From designers, to DevOps, to your favourite personality-driven work-place scandal, there are a lot of people talking about empathy and why it's so important at work. Perhaps you think it's a waste of time; or maybe you think it's important, but you don't really understand how to apply the technique professionally.

Usually when we say the word "empathy" there's an underlying "woo-woo let's talk feelings" undertone, but it's also a tool you can use to understand what motivates your team; to spot blockers before they become a problem; and to get a "health check" on the projects you oversee. Sounds useful when you read it from that definition, doesn't it.

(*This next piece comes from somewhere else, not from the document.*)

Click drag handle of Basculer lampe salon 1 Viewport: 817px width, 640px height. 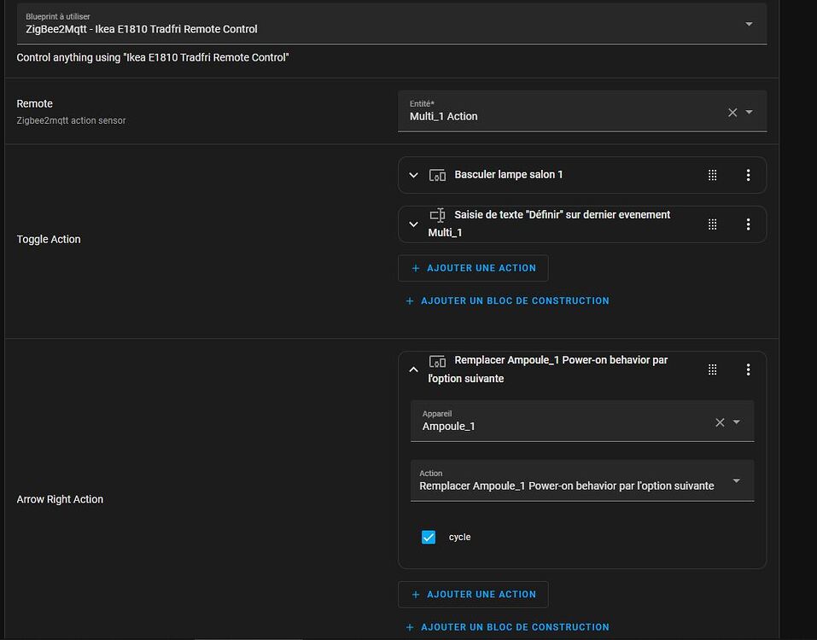[712, 175]
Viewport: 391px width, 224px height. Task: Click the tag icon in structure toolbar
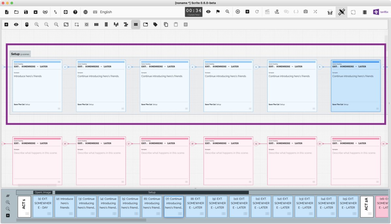[155, 24]
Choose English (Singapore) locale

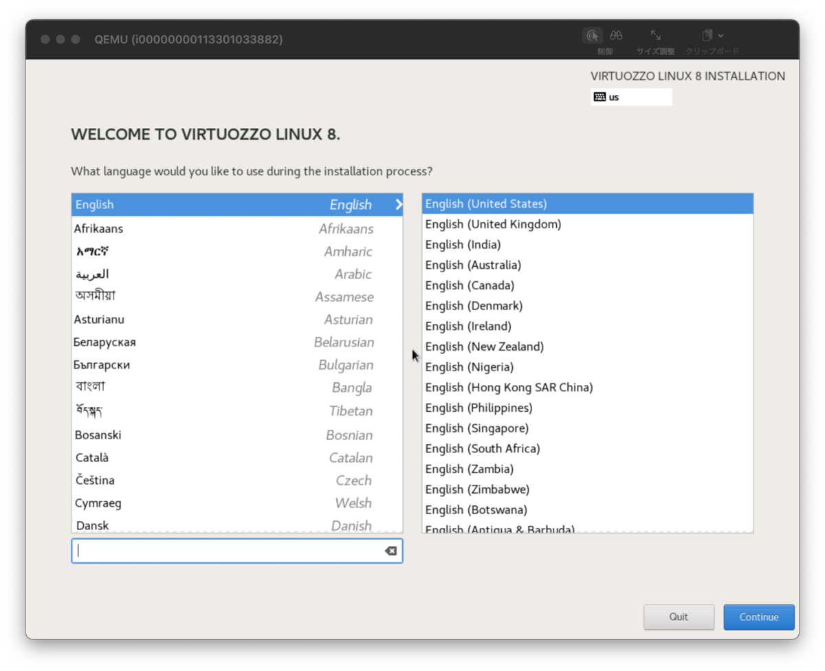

This session will be broken into three parts:

Level 1: "Caring just enough." The basic human skills you know about, and use, outside of work. This section is most relevant to team members who want to promote a healthy workplace culture.
Level 2: "Thinking strategies." Using your team’s motivators to help them succeed. This section will be most useful to those who manage people and team leads.
Level 3: "Imagination." Learning to complain from the other person’s perspective. This section will be most useful to those who manage people and team leads.
Even if you still aren't comfortable with the "e" word by the end of this talk, you will have a better grasp on how to apply work-place appropriate, tangible techniques to produce higher functioning, happier teams.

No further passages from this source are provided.